Stated goal: Please extract the passage of the article on Ontario's proposed northern ridings that begins at the words "Ontario Liberals’ plan" and stops after "party the election.". Copy it word for word.

Text passage:

Ontario Liberals’ plan for two new ridings could violate the Charter and cost PCs the election – by Josh Dehaas (National Post – August 8, 2017)

http://nationalpost.com/

Josh Dehaas is a Toronto-based freelance writer.

Ontario’s Liberal government will soon consider a proposal to add two new seats in northern Ontario. If you live in the south of the province, that should worry you. Your vote would count for less and your Charter rights might be violated. If you’re a Progressive Conservative, it could cost your party the election.

The Liberals set up the Far North Electoral Boundaries Commission in May and asked them to fly around the north consulting on whether to add one or two seats to the electoral map in northern Ontario. The stated goal is to create what Attorney General Yasir Naqvi called “predominantly Indigenous” ridings.

Extracted data entries
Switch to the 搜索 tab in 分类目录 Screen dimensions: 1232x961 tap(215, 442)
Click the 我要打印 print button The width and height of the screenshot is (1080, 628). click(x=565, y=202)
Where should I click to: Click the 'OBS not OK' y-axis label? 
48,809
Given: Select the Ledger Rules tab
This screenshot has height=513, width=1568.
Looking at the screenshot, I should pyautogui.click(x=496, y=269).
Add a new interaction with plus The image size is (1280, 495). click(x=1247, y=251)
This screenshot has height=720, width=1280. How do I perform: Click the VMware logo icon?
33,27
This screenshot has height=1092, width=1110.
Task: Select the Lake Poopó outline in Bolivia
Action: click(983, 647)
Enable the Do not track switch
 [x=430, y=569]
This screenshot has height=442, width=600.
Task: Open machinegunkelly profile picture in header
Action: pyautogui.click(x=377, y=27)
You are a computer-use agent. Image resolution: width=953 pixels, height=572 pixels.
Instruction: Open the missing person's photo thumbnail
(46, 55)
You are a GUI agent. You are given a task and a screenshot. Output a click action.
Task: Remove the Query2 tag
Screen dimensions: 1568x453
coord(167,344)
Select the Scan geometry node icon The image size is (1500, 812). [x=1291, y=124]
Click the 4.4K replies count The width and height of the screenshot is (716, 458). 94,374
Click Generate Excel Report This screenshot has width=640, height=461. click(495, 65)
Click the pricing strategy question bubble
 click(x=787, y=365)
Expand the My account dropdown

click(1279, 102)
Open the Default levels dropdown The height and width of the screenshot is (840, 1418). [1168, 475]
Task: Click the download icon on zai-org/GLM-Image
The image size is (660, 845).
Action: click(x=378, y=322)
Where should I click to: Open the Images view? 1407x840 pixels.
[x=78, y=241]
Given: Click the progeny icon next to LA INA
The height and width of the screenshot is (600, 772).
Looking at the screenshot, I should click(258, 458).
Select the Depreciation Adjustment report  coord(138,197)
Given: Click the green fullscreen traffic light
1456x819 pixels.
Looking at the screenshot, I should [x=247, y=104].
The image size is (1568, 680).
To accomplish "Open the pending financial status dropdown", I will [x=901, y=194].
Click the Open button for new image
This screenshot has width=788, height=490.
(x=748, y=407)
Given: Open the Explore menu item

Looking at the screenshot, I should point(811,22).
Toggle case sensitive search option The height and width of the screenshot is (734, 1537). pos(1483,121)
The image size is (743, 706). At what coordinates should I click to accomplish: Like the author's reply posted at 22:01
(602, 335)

Solution to this task:
Ontario Liberals’ plan for two new ridings could violate the Charter and cost PCs the election – by Josh Dehaas (National Post – August 8, 2017)

http://nationalpost.com/

Josh Dehaas is a Toronto-based freelance writer.

Ontario’s Liberal government will soon consider a proposal to add two new seats in northern Ontario. If you live in the south of the province, that should worry you. Your vote would count for less and your Charter rights might be violated. If you’re a Progressive Conservative, it could cost your party the election.